Challenges:
a – Duplicate the part of the opinion piece that opens with the words containing "The traditional Republican positions" and closes with "the average Republican.".
b – In the opinion piece, who has made it known that he is voting Democratic this time?

Page:
· · · ·

Even though in my long life I never once considered being a Republican, I’ve known several of them, including my father, and none of them were crazy. We’ve disagreed on many things, consistently on how much poor people are to be blamed for their situation and what the government should do to help them, but Donald Trump is way outside the traditional Republican lines. 

Trump is not really a Republican, he’s an alien who has taken over the Republican presidential slot, and what’s left of the party is crumbling as we watch. He mouths the traditional Republican talking points, but issues are not what he’s about. He’s what he’s about, period. 

Those who have represented themselves as the contemporary Republican Party have lost their grip on whatever it was their party was supposed to stand for. Bush the elder has acknowledged this by making it known that he’s voting Democratic this time, and if I were a betting women I’d bet that even Bush Junior and his brother Jeb are toying with the same idea. I guarantee that Barbara Bush will be voting for Hillary, as well as her daughters-in-law, both Mrs. W and Mrs. Jeb. 

Who is to blame for letting the party be taken over like this? Blame has to go to the functionaries both lowly and topside who were more interested in protecting their positions than in ensuring outcomes. Their candidate for vice president is still engaged in the minuet, trying without success to dance around the outrageous statement by his main man that he won’t follow the grand old tradition of abiding by election results unless he feels like it on November 9. 

By the way, Trump’s parallel claim that he’s been endorsed by, what, 200 generals is a little scary. If he rejects the voters’ decision, will the generals be available to help him “set the record straight”? This is not Egypt—or is it? 

The traditional Republican positions have been comprehensible, even if you don’t agree with them. Believing that you’d rather hang on to your money than pay taxes, fear of foreigners, distaste for sexually or gender-different people, anxiety about crime…all that stuff is based on emotions which most humans experience from time to time, even though some of us reach different conclusions about the role of government in dealing with them than the average Republican.

· · · ·

Entries:
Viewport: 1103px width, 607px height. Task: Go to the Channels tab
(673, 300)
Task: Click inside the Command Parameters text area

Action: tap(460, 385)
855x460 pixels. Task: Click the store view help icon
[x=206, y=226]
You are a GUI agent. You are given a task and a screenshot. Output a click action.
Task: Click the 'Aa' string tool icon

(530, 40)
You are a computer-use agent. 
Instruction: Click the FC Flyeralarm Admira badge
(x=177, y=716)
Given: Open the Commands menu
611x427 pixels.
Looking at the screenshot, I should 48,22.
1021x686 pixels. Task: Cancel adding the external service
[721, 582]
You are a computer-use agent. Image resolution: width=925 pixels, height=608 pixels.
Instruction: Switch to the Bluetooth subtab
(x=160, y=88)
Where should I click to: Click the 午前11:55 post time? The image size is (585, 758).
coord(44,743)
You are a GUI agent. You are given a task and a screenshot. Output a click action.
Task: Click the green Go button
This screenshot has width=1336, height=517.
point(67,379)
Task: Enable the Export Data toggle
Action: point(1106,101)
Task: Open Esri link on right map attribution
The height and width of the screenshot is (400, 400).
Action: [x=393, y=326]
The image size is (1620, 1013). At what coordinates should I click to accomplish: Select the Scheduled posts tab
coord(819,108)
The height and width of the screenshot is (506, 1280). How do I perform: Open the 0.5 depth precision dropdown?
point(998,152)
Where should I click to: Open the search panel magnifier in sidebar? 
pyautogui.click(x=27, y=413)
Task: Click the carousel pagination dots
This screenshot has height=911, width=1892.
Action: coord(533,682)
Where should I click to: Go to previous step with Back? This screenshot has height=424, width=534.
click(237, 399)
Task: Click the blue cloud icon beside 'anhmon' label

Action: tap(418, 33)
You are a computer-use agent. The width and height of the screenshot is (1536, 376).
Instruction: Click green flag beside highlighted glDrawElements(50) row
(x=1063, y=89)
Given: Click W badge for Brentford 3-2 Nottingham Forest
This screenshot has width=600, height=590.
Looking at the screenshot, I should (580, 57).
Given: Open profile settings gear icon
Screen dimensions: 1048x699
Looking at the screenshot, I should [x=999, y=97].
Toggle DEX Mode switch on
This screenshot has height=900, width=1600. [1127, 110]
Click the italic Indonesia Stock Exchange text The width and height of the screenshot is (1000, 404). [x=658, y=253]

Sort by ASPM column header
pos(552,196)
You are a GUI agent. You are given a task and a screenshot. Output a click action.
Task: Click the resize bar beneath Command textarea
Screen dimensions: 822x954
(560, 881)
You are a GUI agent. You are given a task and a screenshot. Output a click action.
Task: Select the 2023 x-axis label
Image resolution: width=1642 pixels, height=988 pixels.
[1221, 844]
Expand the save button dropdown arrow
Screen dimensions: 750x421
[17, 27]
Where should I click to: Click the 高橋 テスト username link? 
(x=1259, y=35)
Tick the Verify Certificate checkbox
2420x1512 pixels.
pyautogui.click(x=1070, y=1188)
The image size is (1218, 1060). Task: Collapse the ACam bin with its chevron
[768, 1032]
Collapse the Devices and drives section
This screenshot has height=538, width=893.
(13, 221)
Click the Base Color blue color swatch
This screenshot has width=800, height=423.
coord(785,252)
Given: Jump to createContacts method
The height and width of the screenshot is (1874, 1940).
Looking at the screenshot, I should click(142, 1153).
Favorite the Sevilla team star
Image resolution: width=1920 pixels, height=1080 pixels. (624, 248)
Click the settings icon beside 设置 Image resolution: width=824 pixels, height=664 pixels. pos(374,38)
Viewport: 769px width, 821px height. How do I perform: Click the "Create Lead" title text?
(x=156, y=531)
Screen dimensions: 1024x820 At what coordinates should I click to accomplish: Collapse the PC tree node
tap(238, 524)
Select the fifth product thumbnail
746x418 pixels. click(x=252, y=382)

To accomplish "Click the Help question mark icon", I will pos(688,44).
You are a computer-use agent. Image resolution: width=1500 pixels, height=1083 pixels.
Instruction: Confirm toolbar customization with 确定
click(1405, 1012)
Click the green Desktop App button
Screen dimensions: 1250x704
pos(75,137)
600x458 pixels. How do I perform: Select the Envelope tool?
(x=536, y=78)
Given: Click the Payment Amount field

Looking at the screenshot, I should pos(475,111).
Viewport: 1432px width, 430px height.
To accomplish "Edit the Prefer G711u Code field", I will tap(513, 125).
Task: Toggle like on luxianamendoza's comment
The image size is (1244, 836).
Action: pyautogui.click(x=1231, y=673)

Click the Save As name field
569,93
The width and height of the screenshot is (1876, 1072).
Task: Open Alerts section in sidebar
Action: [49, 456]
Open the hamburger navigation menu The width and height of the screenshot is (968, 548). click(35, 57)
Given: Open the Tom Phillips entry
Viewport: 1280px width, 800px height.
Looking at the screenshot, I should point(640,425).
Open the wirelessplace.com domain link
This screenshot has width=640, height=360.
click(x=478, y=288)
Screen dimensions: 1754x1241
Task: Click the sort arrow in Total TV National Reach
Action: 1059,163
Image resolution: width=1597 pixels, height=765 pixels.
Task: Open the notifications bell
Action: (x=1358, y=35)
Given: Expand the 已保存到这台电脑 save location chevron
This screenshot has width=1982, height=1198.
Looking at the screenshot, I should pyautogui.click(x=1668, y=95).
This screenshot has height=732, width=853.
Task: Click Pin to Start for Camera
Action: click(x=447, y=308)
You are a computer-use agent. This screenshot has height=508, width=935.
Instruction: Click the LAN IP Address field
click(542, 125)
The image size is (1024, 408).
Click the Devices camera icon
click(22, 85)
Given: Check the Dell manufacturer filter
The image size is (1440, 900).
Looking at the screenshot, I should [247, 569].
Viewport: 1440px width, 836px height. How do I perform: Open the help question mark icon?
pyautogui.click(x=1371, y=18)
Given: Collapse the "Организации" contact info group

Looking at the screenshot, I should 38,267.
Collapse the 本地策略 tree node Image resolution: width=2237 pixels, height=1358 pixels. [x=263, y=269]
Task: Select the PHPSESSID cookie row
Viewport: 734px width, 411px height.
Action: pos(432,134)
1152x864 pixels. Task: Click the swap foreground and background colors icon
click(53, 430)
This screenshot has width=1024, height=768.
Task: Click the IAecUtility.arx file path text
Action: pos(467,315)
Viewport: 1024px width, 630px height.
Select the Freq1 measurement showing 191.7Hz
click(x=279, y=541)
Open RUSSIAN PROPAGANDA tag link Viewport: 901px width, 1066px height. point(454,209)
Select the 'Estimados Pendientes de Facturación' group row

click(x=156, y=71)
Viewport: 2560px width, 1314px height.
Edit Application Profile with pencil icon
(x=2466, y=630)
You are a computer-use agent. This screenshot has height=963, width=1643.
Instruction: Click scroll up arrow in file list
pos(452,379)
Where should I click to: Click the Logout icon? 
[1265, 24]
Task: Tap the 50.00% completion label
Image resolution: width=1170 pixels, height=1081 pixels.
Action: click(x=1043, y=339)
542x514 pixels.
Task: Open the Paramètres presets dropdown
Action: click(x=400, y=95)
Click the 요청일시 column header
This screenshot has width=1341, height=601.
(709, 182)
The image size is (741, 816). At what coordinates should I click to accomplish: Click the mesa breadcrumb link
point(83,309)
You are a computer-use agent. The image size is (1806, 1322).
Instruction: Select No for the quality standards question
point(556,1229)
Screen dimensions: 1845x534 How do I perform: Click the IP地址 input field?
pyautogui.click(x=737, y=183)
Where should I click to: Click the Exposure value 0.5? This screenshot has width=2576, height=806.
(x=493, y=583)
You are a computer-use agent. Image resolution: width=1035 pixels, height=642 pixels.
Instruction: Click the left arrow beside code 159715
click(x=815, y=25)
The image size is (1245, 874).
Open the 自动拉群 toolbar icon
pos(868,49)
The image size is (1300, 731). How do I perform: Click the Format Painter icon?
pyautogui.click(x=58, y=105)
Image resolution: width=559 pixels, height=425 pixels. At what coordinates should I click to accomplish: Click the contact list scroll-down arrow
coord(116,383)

· · · ·

Outputs by task:
a –
The traditional Republican positions have been comprehensible, even if you don’t agree with them. Believing that you’d rather hang on to your money than pay taxes, fear of foreigners, distaste for sexually or gender-different people, anxiety about crime…all that stuff is based on emotions which most humans experience from time to time, even though some of us reach different conclusions about the role of government in dealing with them than the average Republican.

b – Bush the elder